#### [Task list]
A – Summarize the REEF driver excerpt in two sentences.
B – According to the REEF driver excerpt, why is a simple check of numNodes > 0 enough to treat the catalog as complete?
C – Extend the REEF driver excerpt from its final line.

The schedule method relies on the fact that the catalog has been populated, which may not happen immediately due to asynchronous messaging. That is, when REEF starts up on YARN, it will make an asynchronous request to the YARN resource manager for cluster node information, which returns this information to REEF sometime in the future. Instead of waiting for this information to come back, REEF starts the driver. If the driver needs this information in order to function, then it must implement the waiting logic, as we have done here in the .schedule() method. Specifically, the else case uses the clock to schedule an alarm that will call the schedule method again at some future time; hopefully with the complete catalog information. Given a complete catalog (shown here as a simple check numNodes > 0; note the complete catalog information is returned in a single message by the YARN RM) the DSJD requests a single resource on each node.

Allocated Evaluator

The DSJD defines a handler that receives AllocatedEvaluator events; it gets one event for each evaluator requested in the .schedule() method. The following listing shows this handler implementation:

 /**
   * Receive notification that an Evaluator had been allocated,
   * and submitTask a new Task in that Evaluator.
   */
  final class AllocatedEvaluatorHandler implements EventHandler<AllocatedEvaluator> {
    @Override
    public void onNext(final AllocatedEvaluator eval) {
      try {
        LOG.log(Level.INFO, "Allocated Evaluator: {0}", eval.getId());
        // Submit a Task that executes the shell command in this Evaluator

        final JavaConfigurationBuilder taskConfigurationBuilder =
              Tang.Factory.getTang().newConfigurationBuilder();
        taskConfigurationBuilder.bindNamedParameter(
            DSClient.Command.class, DistributedShellJobDriver.this.cmd);
        taskConfigurationBuilder.addConfiguration(
            TaskConfiguration.CONF
                .set(TaskConfiguration.IDENTIFIER, eval.getId() + "_shell_task")

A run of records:

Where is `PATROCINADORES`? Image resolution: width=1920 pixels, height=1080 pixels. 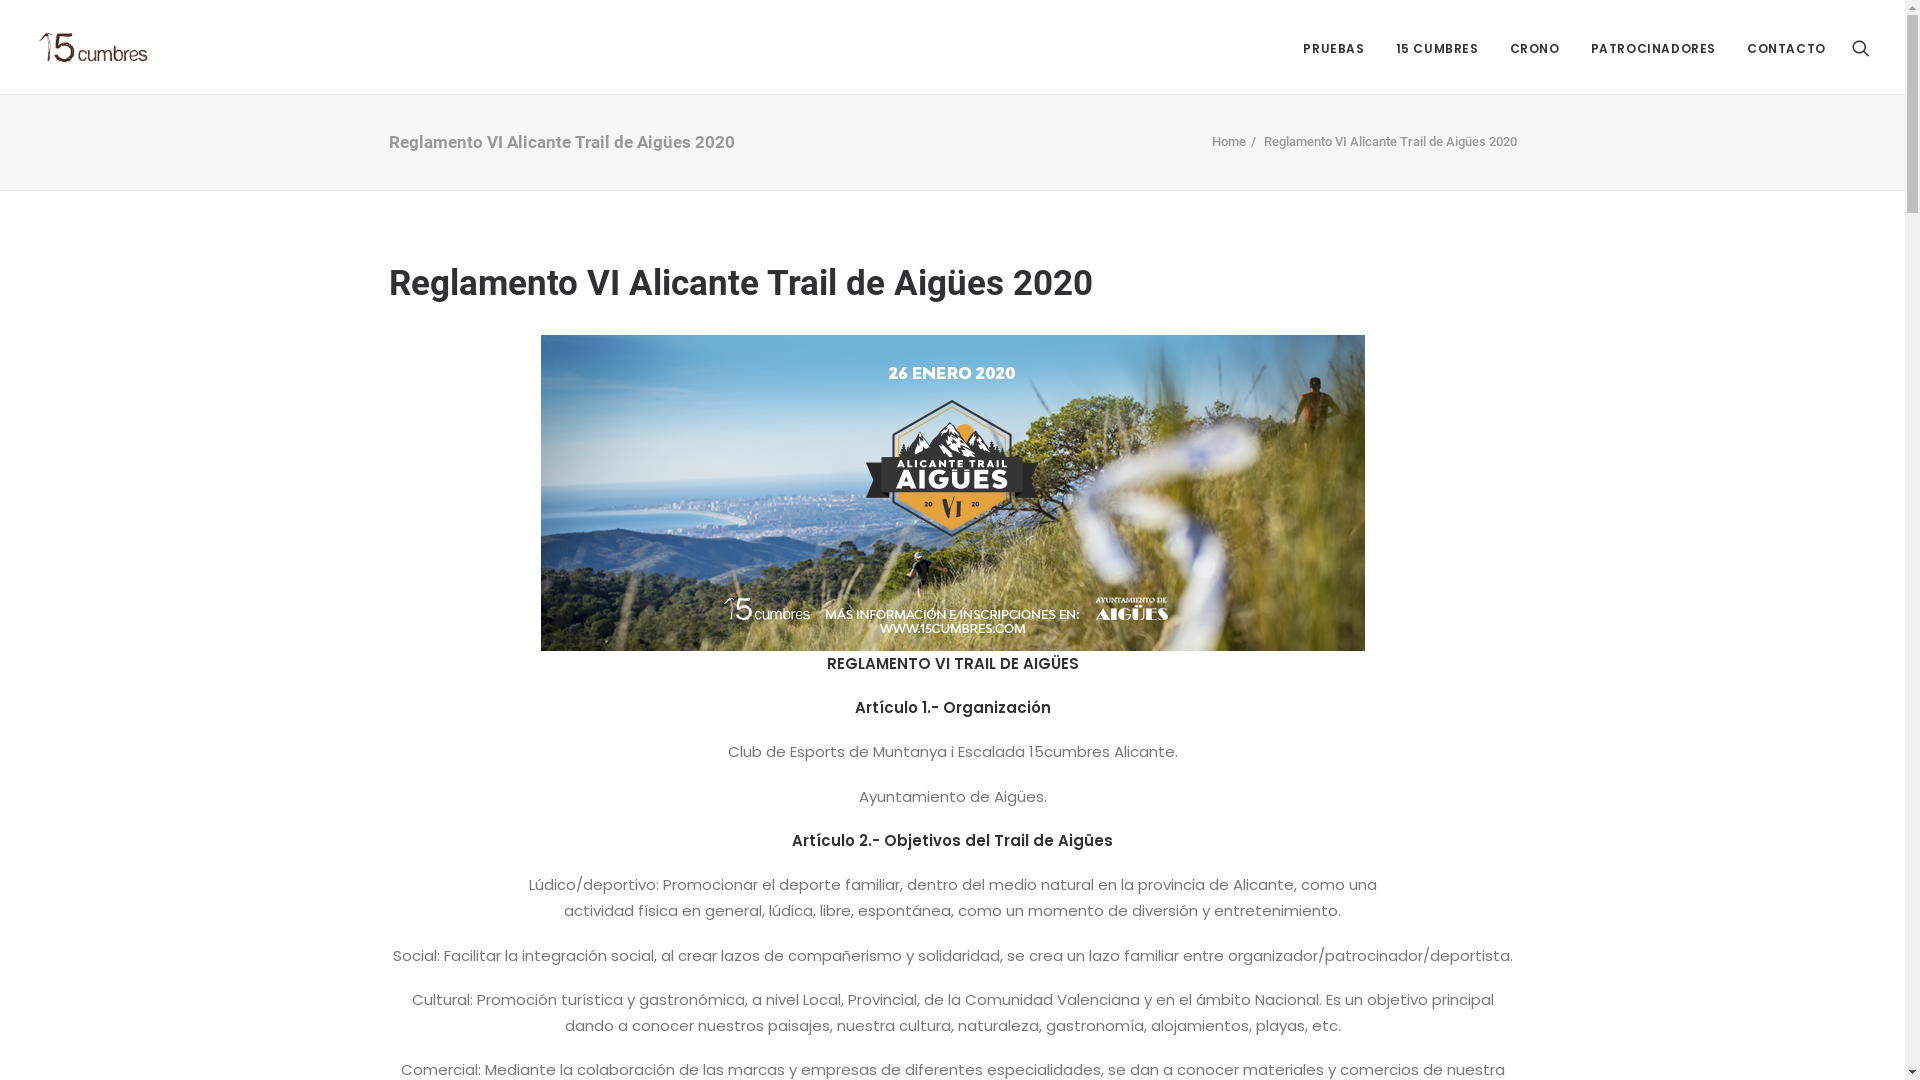
PATROCINADORES is located at coordinates (1654, 47).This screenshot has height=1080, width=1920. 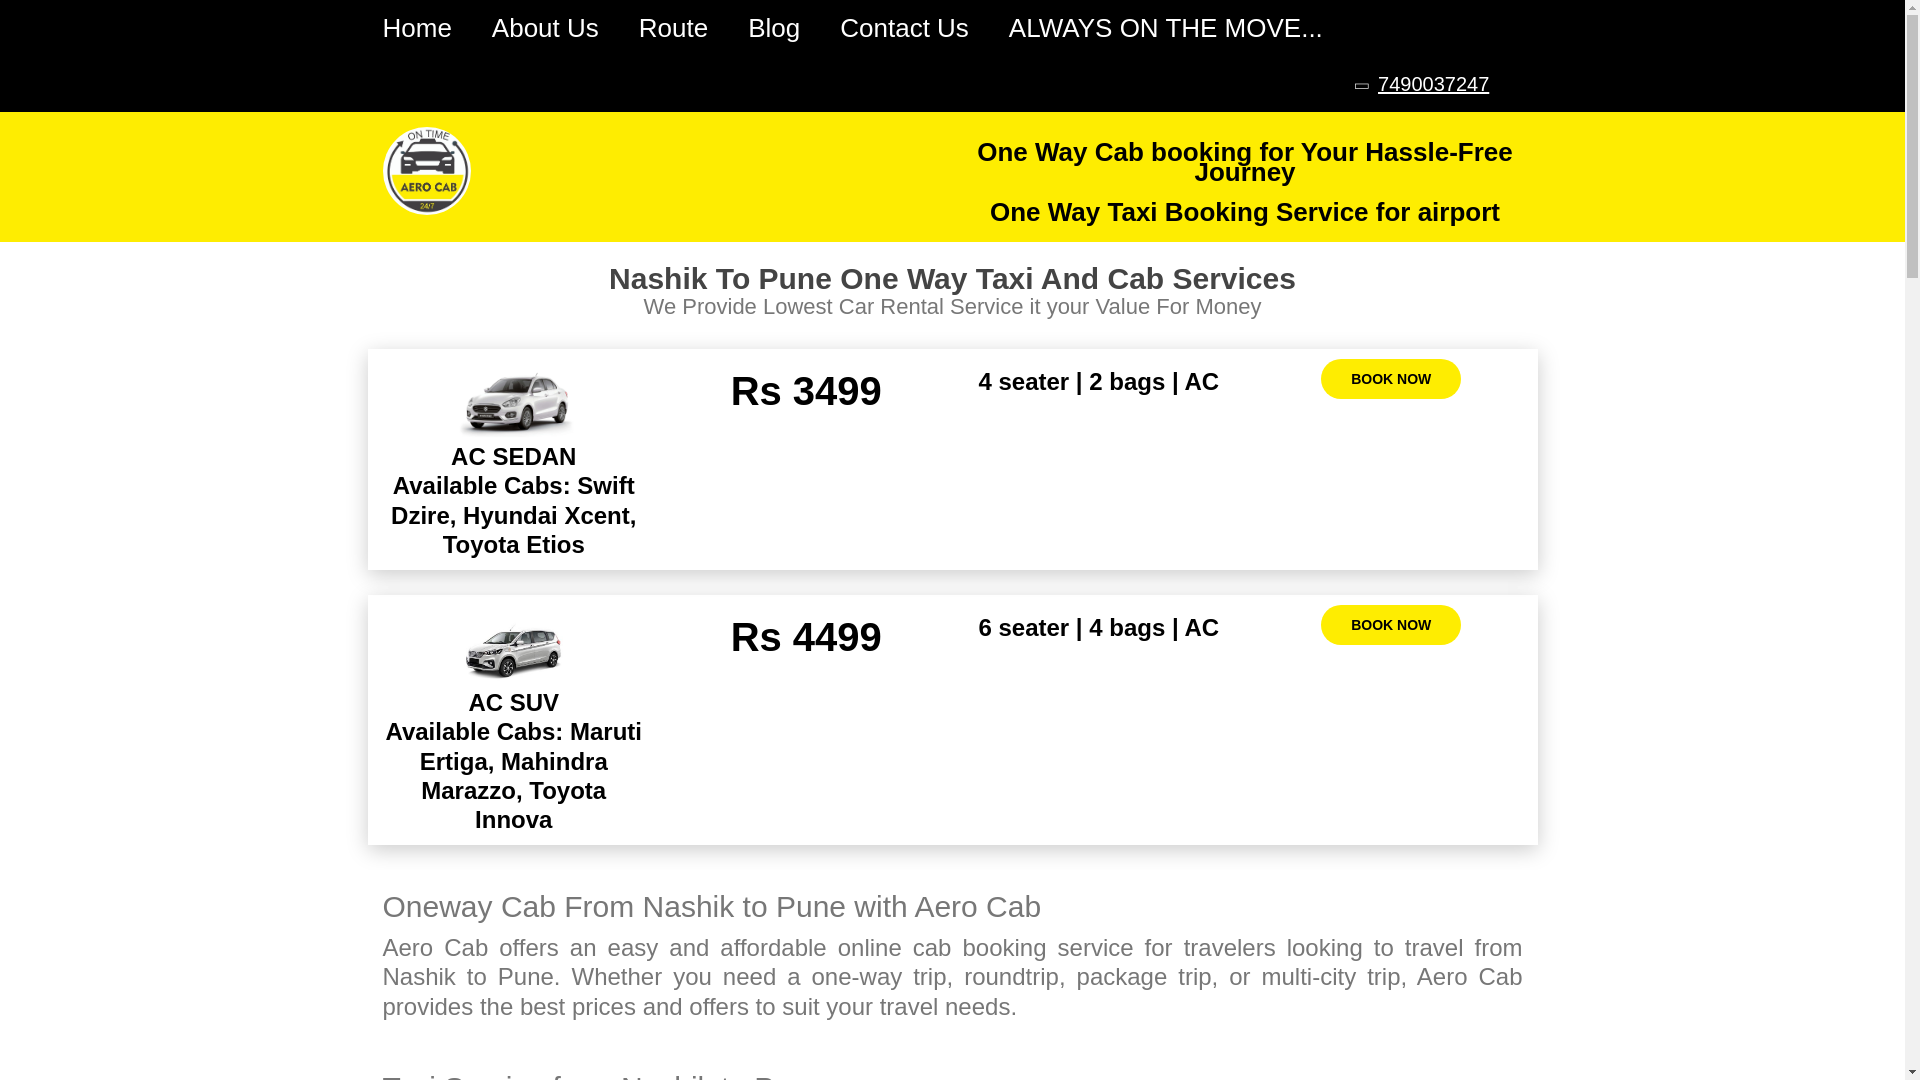 I want to click on ALWAYS ON THE MOVE..., so click(x=1166, y=28).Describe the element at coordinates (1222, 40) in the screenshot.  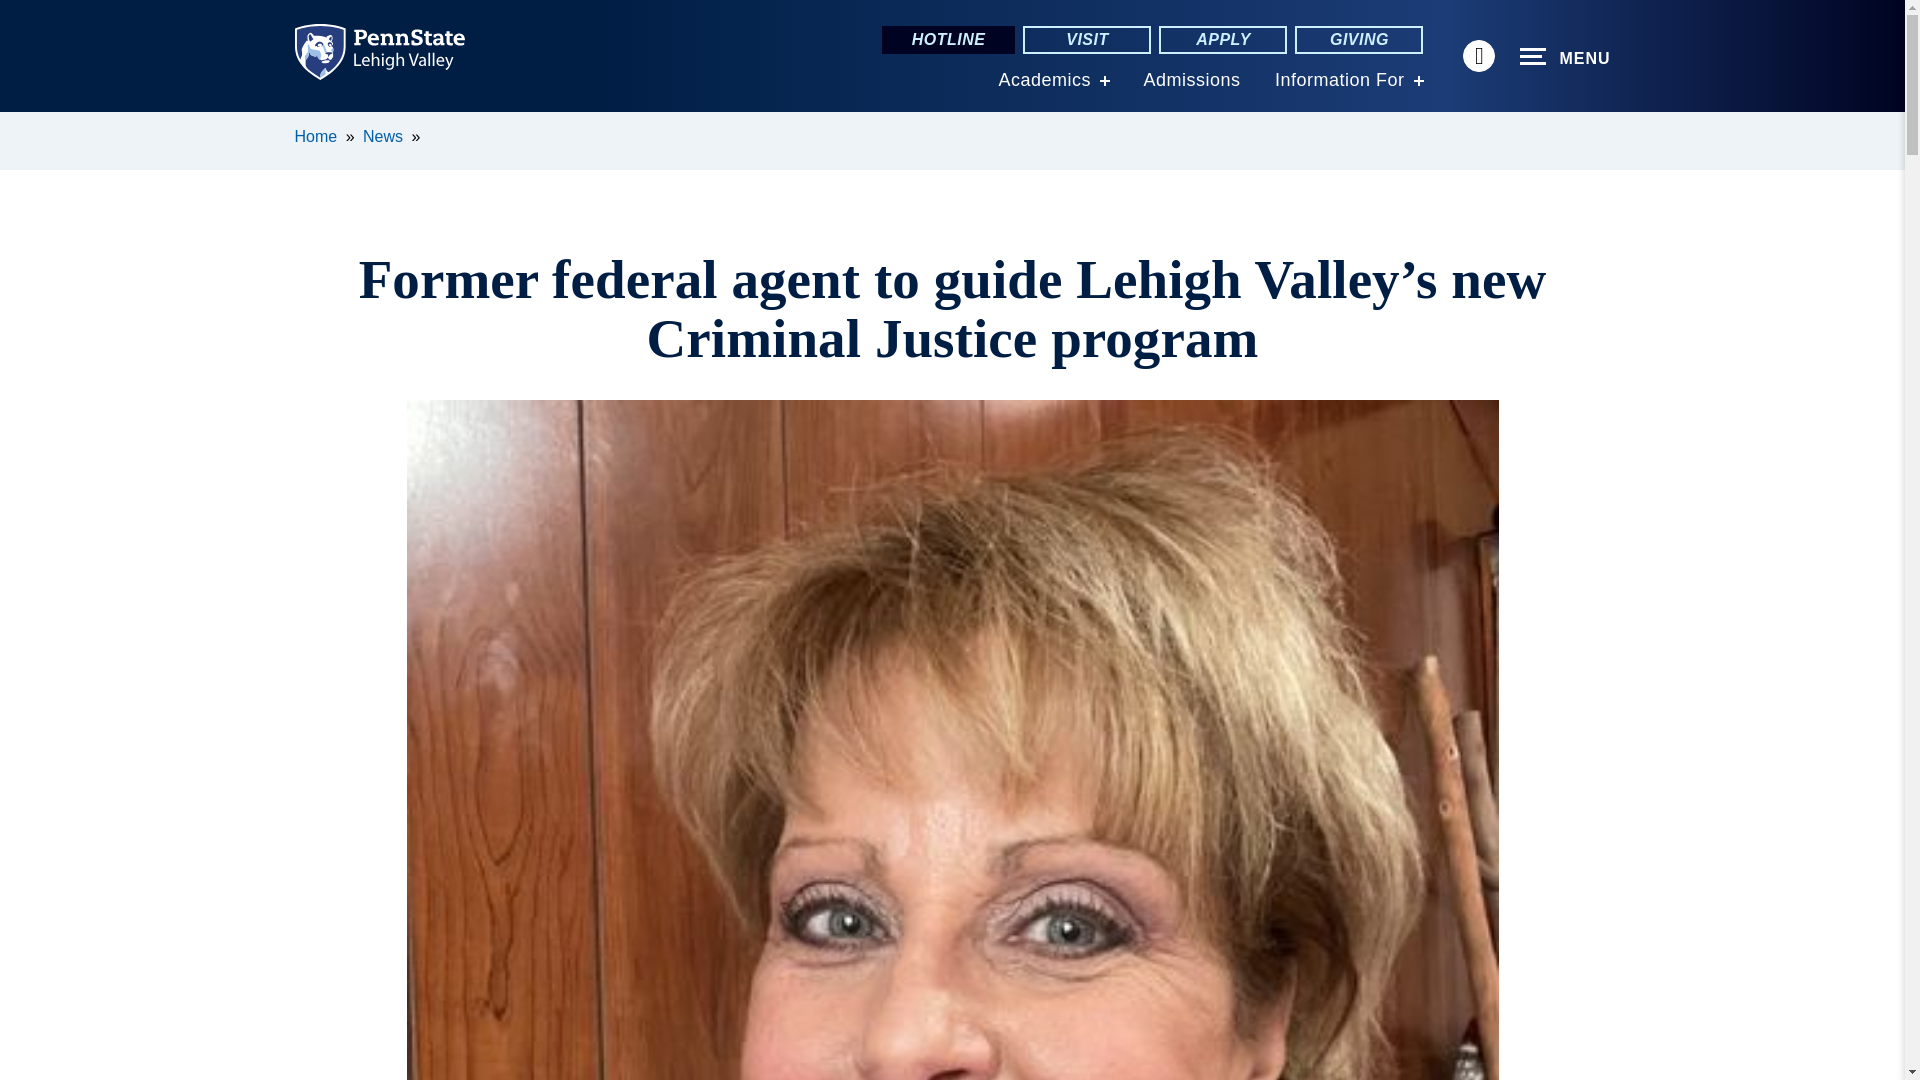
I see `APPLY` at that location.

#### [Answers provided]
A – Because REEF on YARN requests cluster node information from the resource manager asynchronously and starts the driver without waiting, the driver's .schedule() method must handle waiting by using the clock to set an alarm that calls it again until the catalog is populated, after which the DSJD requests one resource on each node. The DSJD also defines a handler that receives one AllocatedEvaluator event per requested evaluator and submits a task to run the shell command in it.

B – The YARN resource manager returns the complete catalog information in a single message. Once any nodes appear in the catalog, all of the node information has therefore arrived.

C –
                .set(TaskConfiguration.TASK, ShellTask.class)
                .build());

        final Configuration contextConfiguration = ContextConfiguration.CONF
            .set(ContextConfiguration.IDENTIFIER, "DS")
            .build();

        eval.submitContextAndTask(contextConfiguration, taskConfigurationBuilder.build());
      } catch (final BindException e) {
        throw new RuntimeException(e);
      }
    }
  }

In general, the AllocatedEvaluator interface allows the following actions:

  • Add (local) file resources. Note: we are using global file resources, which are automatically copied to the Evaluator environment.
  • Submit a root context; will receive a ActiveContext/FailedContext event.
  • Submit a root context and a task; will receive a RunningTask/FailedTask event.

The DSJD AllocatedEvaluatorHandler shown above, first configures the shell task, and then uses the .submitContextAndTask() method to submit both a root context and a task. The DSJD will then expect to receive a RunningTask (or FailedTask if something goes wrong) event at some point in the future. The DSJD implementation will not receive an ActiveContext event since a task was submitted along with the (root) context. Note: the RunningTask (and CompletedTask) event instances contain handles to the (root, in this case) ActiveContext. Lastly, since we do not really need a handle to the RunningTask here, the DSJD ignores this implementation, and lets REEF supply a default implementation that simply logs the (RunningTask) event.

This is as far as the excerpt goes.